Data for review:

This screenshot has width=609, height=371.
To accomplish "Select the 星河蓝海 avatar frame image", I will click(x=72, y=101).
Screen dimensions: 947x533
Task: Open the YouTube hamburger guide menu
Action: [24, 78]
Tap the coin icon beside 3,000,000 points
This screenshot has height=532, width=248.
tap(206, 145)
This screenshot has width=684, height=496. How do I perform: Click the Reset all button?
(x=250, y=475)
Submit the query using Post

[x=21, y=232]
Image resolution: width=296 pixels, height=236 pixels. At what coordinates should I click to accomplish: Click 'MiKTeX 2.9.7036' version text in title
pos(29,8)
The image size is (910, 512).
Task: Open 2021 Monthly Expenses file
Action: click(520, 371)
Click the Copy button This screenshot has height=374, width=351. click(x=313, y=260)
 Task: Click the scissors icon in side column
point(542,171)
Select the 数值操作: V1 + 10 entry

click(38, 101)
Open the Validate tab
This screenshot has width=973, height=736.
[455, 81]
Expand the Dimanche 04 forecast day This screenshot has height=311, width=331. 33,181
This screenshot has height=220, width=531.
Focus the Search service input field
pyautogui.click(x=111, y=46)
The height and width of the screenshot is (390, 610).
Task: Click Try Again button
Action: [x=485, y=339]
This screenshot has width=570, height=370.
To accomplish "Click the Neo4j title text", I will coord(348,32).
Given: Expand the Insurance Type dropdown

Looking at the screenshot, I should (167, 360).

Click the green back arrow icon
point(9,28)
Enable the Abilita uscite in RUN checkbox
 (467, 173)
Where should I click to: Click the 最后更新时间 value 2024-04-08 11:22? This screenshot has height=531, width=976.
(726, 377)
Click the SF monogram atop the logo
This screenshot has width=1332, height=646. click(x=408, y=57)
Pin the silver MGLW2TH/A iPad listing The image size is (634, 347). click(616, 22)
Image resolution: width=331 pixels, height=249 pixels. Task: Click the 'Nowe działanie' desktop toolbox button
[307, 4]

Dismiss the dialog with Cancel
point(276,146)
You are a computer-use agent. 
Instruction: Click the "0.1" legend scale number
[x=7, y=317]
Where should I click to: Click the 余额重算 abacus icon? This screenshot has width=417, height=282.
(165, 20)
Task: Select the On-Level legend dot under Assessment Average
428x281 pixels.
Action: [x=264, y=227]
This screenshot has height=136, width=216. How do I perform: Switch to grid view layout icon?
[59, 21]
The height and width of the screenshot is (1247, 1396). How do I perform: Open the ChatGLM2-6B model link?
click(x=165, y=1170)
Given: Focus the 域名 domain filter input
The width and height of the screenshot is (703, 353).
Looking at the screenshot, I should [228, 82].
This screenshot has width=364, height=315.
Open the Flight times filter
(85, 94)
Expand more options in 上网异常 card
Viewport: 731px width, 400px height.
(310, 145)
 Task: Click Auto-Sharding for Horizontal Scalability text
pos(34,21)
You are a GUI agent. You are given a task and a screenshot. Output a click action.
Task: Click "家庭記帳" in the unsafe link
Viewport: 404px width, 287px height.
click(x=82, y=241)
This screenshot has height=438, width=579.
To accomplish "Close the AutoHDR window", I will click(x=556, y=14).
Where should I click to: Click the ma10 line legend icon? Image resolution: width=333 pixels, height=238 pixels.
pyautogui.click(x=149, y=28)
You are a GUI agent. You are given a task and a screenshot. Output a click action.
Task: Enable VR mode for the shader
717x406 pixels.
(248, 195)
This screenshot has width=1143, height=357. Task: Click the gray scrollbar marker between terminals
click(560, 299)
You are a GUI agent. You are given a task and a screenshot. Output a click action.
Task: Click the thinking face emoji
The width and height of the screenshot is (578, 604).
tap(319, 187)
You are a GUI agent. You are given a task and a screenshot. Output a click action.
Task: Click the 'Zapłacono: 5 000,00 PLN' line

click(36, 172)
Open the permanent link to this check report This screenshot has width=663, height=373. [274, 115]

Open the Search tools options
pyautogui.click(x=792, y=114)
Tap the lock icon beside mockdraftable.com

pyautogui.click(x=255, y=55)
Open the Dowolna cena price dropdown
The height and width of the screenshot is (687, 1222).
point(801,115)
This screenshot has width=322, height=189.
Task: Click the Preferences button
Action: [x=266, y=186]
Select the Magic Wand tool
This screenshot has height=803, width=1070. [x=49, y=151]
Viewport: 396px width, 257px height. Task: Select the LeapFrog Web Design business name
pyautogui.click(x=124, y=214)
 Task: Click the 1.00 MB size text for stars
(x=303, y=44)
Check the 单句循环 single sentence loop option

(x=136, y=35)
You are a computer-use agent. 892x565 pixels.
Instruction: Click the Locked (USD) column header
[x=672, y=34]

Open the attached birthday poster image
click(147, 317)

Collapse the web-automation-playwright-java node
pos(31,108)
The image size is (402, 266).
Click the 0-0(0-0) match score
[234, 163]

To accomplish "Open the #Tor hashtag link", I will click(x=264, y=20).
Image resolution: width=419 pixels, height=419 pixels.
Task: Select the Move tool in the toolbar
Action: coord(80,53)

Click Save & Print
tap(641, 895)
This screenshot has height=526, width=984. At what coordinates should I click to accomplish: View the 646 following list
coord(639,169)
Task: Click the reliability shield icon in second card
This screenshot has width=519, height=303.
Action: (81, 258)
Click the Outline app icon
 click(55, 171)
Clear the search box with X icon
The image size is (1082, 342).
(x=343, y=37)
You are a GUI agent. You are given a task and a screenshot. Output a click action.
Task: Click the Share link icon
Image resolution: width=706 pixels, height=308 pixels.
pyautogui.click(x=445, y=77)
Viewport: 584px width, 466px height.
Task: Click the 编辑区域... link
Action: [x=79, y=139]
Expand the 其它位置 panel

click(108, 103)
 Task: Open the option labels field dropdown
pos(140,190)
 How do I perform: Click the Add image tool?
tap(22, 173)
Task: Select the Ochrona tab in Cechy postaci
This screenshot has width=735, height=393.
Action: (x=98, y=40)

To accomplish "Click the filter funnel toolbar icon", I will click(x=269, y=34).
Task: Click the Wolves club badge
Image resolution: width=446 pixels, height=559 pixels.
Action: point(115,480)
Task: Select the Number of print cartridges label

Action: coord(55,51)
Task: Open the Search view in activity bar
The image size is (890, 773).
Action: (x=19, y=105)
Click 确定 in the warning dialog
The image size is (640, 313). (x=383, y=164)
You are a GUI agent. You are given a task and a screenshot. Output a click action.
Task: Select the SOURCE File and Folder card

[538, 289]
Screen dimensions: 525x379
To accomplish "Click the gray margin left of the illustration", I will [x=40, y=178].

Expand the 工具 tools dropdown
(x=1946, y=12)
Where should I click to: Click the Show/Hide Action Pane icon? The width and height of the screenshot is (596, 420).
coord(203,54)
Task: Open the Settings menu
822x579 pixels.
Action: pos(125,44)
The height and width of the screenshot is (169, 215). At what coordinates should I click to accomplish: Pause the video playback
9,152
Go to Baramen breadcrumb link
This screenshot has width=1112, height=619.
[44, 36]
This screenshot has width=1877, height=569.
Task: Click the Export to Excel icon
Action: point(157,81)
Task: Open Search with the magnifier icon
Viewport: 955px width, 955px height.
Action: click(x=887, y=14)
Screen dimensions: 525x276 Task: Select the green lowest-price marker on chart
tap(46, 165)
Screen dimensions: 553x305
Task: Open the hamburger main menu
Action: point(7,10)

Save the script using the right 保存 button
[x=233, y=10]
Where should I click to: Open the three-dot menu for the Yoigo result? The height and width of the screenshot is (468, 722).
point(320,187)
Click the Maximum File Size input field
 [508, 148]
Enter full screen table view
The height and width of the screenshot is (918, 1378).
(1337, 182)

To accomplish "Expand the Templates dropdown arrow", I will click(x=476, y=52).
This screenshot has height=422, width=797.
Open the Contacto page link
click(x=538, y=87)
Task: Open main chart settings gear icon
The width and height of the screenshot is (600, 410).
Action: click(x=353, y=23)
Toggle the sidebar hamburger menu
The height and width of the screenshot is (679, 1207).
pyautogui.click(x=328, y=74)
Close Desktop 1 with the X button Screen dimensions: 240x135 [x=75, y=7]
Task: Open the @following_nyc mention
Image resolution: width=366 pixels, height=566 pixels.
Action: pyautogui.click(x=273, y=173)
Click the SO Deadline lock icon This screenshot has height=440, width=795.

What to work on:
Pull together all lines from the data that mention the word "Close".

Problem solution:
To accomplish "Close the AutoHDR window", I will click(x=556, y=14).
Close Desktop 1 with the X button Screen dimensions: 240x135 [x=75, y=7]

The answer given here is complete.